Recast every line of the listing as a Markdown table with two columns, Row and Line, numbering each row and skipping blank lines.

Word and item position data
((

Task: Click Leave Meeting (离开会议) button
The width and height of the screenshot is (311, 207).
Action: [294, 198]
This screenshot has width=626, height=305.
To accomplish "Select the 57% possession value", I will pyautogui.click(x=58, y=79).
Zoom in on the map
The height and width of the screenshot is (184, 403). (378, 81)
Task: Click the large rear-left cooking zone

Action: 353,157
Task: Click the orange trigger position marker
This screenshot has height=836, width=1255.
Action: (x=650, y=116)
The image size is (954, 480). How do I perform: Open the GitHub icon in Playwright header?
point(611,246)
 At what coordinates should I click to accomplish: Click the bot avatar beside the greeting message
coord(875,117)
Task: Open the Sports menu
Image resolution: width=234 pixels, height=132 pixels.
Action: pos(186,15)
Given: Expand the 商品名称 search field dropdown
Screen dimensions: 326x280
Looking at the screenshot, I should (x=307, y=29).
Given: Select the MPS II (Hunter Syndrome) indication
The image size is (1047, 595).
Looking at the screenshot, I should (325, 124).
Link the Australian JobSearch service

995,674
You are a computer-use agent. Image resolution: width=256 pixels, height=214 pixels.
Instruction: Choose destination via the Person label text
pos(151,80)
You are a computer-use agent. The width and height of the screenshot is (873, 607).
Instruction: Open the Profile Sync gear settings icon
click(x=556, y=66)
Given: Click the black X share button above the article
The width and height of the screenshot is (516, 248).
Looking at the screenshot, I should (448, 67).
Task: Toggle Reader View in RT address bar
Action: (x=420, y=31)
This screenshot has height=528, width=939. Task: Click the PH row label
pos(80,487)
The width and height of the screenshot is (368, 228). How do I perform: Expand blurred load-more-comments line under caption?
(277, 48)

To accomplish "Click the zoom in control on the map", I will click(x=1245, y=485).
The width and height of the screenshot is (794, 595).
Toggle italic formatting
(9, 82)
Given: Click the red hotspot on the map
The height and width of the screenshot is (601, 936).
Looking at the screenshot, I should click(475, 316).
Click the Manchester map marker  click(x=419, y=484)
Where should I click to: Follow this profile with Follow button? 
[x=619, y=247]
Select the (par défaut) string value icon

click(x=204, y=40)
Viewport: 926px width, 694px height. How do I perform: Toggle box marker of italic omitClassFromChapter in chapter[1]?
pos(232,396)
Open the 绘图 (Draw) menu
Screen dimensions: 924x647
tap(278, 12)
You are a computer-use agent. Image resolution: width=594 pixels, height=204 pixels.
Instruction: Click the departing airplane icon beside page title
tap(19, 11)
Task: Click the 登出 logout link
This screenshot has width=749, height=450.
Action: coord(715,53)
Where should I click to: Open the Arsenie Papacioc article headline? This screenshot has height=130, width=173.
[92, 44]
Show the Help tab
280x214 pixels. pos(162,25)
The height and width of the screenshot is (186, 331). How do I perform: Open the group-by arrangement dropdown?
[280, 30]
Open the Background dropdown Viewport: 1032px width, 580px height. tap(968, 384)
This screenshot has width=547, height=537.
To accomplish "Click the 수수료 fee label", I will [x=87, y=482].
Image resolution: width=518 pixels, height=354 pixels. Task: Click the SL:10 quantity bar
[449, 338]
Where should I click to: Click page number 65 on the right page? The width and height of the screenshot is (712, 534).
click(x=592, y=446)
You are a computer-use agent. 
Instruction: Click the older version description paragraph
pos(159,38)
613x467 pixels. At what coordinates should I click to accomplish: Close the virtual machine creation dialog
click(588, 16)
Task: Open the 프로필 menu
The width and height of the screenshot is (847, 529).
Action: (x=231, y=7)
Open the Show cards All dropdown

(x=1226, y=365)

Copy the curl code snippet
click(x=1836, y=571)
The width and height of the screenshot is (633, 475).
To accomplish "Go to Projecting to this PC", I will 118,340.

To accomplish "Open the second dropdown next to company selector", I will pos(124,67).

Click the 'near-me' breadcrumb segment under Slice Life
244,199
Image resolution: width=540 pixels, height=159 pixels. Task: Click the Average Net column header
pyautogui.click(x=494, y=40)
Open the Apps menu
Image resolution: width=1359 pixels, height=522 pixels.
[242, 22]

))

Answer for the task:
| Row | Line |
|---|---|
| 1 | Task: Click Leave Meeting (离开会议) button |
| 2 | The width and height of the screenshot is (311, 207). |
| 3 | Action: [294, 198] |
| 4 | This screenshot has width=626, height=305. |
| 5 | To accomplish "Select the 57% possession value", I will pyautogui.click(x=58, y=79). |
| 6 | Zoom in on the map |
| 7 | The height and width of the screenshot is (184, 403). (378, 81) |
| 8 | Task: Click the large rear-left cooking zone |
| 9 | Action: 353,157 |
| 10 | Task: Click the orange trigger position marker |
| 11 | This screenshot has height=836, width=1255. |
| 12 | Action: (x=650, y=116) |
| 13 | The image size is (954, 480). How do I perform: Open the GitHub icon in Playwright header? |
| 14 | point(611,246) |
| 15 |  At what coordinates should I click to accomplish: Click the bot avatar beside the greeting message |
| 16 | coord(875,117) |
| 17 | Task: Open the Sports menu |
| 18 | Image resolution: width=234 pixels, height=132 pixels. |
| 19 | Action: pos(186,15) |
| 20 | Given: Expand the 商品名称 search field dropdown |
| 21 | Screen dimensions: 326x280 |
| 22 | Looking at the screenshot, I should (x=307, y=29). |
| 23 | Given: Select the MPS II (Hunter Syndrome) indication |
| 24 | The image size is (1047, 595). |
| 25 | Looking at the screenshot, I should (325, 124). |
| 26 | Link the Australian JobSearch service |
| 27 | 995,674 |
| 28 | You are a computer-use agent. Image resolution: width=256 pixels, height=214 pixels. |
| 29 | Instruction: Choose destination via the Person label text |
| 30 | pos(151,80) |
| 31 | You are a computer-use agent. The width and height of the screenshot is (873, 607). |
| 32 | Instruction: Open the Profile Sync gear settings icon |
| 33 | click(x=556, y=66) |
| 34 | Given: Click the black X share button above the article |
| 35 | The width and height of the screenshot is (516, 248). |
| 36 | Looking at the screenshot, I should (448, 67). |
| 37 | Task: Toggle Reader View in RT address bar |
| 38 | Action: (x=420, y=31) |
| 39 | This screenshot has height=528, width=939. Task: Click the PH row label |
| 40 | pos(80,487) |
| 41 | The width and height of the screenshot is (368, 228). How do I perform: Expand blurred load-more-comments line under caption? |
| 42 | (277, 48) |
| 43 | To accomplish "Click the zoom in control on the map", I will click(x=1245, y=485). |
| 44 | The width and height of the screenshot is (794, 595). |
| 45 | Toggle italic formatting |
| 46 | (9, 82) |
| 47 | Given: Click the red hotspot on the map |
| 48 | The height and width of the screenshot is (601, 936). |
| 49 | Looking at the screenshot, I should click(475, 316). |
| 50 | Click the Manchester map marker  click(x=419, y=484) |
| 51 | Where should I click to: Follow this profile with Follow button?  |
| 52 | [x=619, y=247] |
| 53 | Select the (par défaut) string value icon |
| 54 | click(x=204, y=40) |
| 55 | Viewport: 926px width, 694px height. How do I perform: Toggle box marker of italic omitClassFromChapter in chapter[1]? |
| 56 | pos(232,396) |
| 57 | Open the 绘图 (Draw) menu |
| 58 | Screen dimensions: 924x647 |
| 59 | tap(278, 12) |
| 60 | You are a computer-use agent. Image resolution: width=594 pixels, height=204 pixels. |
| 61 | Instruction: Click the departing airplane icon beside page title |
| 62 | tap(19, 11) |
| 63 | Task: Click the 登出 logout link |
| 64 | This screenshot has width=749, height=450. |
| 65 | Action: coord(715,53) |
| 66 | Where should I click to: Open the Arsenie Papacioc article headline? This screenshot has height=130, width=173. |
| 67 | [92, 44] |
| 68 | Show the Help tab |
| 69 | 280x214 pixels. pos(162,25) |
| 70 | The height and width of the screenshot is (186, 331). How do I perform: Open the group-by arrangement dropdown? |
| 71 | [280, 30] |
| 72 | Open the Background dropdown Viewport: 1032px width, 580px height. tap(968, 384) |
| 73 | This screenshot has width=547, height=537. |
| 74 | To accomplish "Click the 수수료 fee label", I will [x=87, y=482]. |
| 75 | Image resolution: width=518 pixels, height=354 pixels. Task: Click the SL:10 quantity bar |
| 76 | [449, 338] |
| 77 | Where should I click to: Click page number 65 on the right page? The width and height of the screenshot is (712, 534). |
| 78 | click(x=592, y=446) |
| 79 | You are a computer-use agent.  |
| 80 | Instruction: Click the older version description paragraph |
| 81 | pos(159,38) |
| 82 | 613x467 pixels. At what coordinates should I click to accomplish: Close the virtual machine creation dialog |
| 83 | click(588, 16) |
| 84 | Task: Open the 프로필 menu |
| 85 | The width and height of the screenshot is (847, 529). |
| 86 | Action: (x=231, y=7) |
| 87 | Open the Show cards All dropdown |
| 88 | (x=1226, y=365) |
| 89 | Copy the curl code snippet |
| 90 | click(x=1836, y=571) |
| 91 | The width and height of the screenshot is (633, 475). |
| 92 | To accomplish "Go to Projecting to this PC", I will 118,340. |
| 93 | To accomplish "Open the second dropdown next to company selector", I will pos(124,67). |
| 94 | Click the 'near-me' breadcrumb segment under Slice Life |
| 95 | 244,199 |
| 96 | Image resolution: width=540 pixels, height=159 pixels. Task: Click the Average Net column header |
| 97 | pyautogui.click(x=494, y=40) |
| 98 | Open the Apps menu |
| 99 | Image resolution: width=1359 pixels, height=522 pixels. |
| 100 | [242, 22] |